ROMNEY WORDSWORTH – Feeling down? Maybe you feel hopeless, helpless, and worthless? Maybe you feel that way because you got dumped, or lost your job, or you’ve just been sentenced to a long jail sentence. Maybe you figure that civilization is about to collapse, and you don’t want to hang around to deal with it. Maybe you are an infamous politician who is suffering under the slow torture of an FBI investigation into your illegal email server?
Whatever your woes, it is a fact that 13 out of every 100,000 Americans choose to end their own lives every year. Suicide statistics are on the rise, in fact, especially among the young. Suicide is the third leading cause of death for young people aged 15-24. Since the beginning of the 21st century, suicide among Americans aged 35-64 increased nearly 30%, and for American men in their 50’s, the rates have risen an astounding 50%, to 30 in a 100,000.
But I’m sure Obamanomics and the offshoring of tens of millions of American jobs during this same time period is PURELY COINCIDENTAL. Nothing to see here, just move along.
So if you are experiencing thoughts of suicidal ideation, this Top 5 List is for you:
Leaping From a Tall Building: In 1947, 23 year old Evelyn McHale jumped from the 83rd floor of the Empire State Building, landing on a limousine. Her picture has been called “The Most Beautiful Death”. For those wishing to achieve a few minutes of fame with their deaths, leaping to your death may be something to aim for…pun intended.
Drug Overdose: One of the most popular choices among the celebrity class, although it is not always an entirely intended suicide. While a fairly painless method, it can be expensive. Oh, but, you’re killing yourself, so may as well burn through the last of your savings.
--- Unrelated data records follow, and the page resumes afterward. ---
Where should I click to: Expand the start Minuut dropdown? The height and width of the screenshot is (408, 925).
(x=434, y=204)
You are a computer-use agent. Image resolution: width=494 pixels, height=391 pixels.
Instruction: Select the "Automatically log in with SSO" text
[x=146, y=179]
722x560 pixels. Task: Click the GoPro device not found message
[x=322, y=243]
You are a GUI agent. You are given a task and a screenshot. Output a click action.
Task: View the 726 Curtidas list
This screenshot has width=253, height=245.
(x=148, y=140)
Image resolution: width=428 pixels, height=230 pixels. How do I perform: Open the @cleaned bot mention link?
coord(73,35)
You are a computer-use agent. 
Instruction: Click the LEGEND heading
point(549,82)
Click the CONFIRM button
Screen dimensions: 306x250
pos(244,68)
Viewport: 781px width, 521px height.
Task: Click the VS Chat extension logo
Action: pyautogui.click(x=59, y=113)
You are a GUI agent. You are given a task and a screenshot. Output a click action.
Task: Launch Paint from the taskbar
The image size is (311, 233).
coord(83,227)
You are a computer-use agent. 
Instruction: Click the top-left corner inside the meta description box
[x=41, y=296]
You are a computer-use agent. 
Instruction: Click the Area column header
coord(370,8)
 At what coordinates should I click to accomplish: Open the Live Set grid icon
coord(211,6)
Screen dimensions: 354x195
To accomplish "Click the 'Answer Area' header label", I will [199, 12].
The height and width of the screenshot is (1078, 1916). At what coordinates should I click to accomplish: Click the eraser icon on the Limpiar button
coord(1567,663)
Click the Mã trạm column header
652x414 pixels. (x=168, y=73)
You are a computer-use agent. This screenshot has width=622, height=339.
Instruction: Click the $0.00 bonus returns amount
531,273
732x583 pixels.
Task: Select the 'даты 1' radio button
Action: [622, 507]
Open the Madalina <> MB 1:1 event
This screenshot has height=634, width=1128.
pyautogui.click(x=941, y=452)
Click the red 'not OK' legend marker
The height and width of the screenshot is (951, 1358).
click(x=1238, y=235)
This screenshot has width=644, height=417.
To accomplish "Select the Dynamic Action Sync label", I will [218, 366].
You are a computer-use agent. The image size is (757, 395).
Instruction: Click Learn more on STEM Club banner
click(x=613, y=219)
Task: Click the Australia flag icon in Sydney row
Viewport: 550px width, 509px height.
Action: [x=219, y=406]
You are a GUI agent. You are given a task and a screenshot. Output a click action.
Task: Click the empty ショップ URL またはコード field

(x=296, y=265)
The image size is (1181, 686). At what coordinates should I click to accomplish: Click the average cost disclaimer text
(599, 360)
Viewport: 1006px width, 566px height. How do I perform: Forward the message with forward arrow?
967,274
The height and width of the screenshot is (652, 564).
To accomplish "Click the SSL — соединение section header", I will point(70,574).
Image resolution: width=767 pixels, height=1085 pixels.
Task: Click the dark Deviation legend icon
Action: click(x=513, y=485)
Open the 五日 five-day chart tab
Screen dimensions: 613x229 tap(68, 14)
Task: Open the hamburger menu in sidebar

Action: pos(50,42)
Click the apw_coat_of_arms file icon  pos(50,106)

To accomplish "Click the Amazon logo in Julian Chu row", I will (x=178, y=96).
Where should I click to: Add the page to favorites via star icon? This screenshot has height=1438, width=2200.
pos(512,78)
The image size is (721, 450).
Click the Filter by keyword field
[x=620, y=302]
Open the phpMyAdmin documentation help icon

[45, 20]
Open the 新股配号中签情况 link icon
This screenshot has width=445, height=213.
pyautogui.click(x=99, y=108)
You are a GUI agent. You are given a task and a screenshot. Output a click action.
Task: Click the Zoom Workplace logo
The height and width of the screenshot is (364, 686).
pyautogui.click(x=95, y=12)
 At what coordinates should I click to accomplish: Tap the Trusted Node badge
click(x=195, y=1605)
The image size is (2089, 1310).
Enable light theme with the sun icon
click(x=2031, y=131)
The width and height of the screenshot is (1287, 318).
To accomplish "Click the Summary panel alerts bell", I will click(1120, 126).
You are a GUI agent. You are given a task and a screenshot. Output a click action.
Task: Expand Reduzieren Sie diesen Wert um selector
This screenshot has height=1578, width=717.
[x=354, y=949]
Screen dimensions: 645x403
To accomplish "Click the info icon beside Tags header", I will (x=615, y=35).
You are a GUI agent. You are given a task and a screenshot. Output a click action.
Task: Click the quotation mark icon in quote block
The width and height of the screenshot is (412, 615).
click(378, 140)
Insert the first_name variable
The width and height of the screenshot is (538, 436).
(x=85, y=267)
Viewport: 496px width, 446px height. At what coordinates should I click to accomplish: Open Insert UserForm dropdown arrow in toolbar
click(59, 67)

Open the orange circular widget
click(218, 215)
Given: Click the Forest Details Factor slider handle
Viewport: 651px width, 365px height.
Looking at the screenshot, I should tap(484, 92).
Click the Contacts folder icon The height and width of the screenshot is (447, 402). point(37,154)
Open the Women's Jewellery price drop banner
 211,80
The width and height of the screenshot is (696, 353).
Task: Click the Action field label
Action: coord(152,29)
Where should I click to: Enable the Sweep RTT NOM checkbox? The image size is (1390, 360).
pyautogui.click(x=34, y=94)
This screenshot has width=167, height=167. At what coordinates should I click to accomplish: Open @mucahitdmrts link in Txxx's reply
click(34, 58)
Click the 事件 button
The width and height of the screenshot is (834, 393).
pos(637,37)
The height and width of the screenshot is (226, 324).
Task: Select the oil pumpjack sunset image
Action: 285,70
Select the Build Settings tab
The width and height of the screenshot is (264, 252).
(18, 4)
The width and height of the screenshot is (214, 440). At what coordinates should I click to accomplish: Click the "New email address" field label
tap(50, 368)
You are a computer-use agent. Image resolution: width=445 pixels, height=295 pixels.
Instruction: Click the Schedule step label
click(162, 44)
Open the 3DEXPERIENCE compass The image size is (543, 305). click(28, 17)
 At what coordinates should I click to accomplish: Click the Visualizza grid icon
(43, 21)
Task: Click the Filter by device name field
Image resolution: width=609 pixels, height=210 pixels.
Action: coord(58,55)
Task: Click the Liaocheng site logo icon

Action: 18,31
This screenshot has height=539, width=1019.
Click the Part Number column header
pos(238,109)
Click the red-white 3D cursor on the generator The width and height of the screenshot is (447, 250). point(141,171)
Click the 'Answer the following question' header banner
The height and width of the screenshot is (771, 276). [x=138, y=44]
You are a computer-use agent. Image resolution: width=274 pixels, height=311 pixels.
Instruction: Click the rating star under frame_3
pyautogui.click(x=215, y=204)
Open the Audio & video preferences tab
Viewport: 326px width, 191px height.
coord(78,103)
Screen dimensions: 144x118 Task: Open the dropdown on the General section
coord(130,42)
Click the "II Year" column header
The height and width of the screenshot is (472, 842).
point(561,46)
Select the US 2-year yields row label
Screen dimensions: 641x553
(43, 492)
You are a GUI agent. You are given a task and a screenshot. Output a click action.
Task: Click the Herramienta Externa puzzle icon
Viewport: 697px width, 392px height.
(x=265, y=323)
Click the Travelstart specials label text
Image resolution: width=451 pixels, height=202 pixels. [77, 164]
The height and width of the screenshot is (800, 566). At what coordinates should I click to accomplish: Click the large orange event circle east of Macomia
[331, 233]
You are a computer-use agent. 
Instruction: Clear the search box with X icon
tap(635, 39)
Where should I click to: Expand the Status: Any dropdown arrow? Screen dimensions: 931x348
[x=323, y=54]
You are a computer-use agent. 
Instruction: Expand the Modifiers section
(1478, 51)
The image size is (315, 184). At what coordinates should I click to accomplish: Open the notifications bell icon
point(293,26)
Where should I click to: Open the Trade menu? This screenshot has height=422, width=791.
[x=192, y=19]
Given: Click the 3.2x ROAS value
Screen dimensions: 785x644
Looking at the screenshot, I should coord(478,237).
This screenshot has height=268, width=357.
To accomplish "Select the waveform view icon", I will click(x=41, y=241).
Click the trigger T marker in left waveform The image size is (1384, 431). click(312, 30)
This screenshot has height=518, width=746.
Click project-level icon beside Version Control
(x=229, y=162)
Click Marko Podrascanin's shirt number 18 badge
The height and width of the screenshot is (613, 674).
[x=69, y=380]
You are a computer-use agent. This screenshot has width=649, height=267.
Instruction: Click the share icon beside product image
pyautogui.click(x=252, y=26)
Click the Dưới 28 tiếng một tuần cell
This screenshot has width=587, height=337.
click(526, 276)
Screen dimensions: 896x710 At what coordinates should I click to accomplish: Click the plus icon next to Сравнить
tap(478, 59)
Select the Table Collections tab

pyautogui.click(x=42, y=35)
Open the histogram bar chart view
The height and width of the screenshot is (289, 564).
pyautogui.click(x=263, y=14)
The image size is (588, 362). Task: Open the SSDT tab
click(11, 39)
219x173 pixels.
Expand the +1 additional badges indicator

You can’t take it with you, after all!
Death By Cop: For those of you who are a bit squeamish about being the agent of your own demise, worry not! Your local law enforcement representatives are standing by and eager to serve your needs. Just call 911 and say that you are holed up in your home with a hostage, and that you are armed. The local constabulary will rush to your location faster than Domino’s Pizza and will be eager to shoot you dead on sight, no questions asked.
Slitting Your Wrists in the Bathtub: This is considered one of the more pleasant, and classy, ways to achieve your own demise. This method was made famous by the ancient Roman patrician class, with the death of the Senator Seneca being typical (pictured above). What could be more comfy than a nice warm bath, consuming a bottle of wine to thin the blood, and then slitting your wrists and bleeding out into your tub? Works just as well with swimming pools, and best of all, you won’t have to worry about the clean up. You’ll have a few nice hallucinations and just drift away…
Death by Car Exhaust: Quick and easy. Just start your car in your garage with the doors closed, allowing the space to be filled with carbon monoxide. You’ll fall asleep listening to your favorite tunes pounding out from the stereo speakers.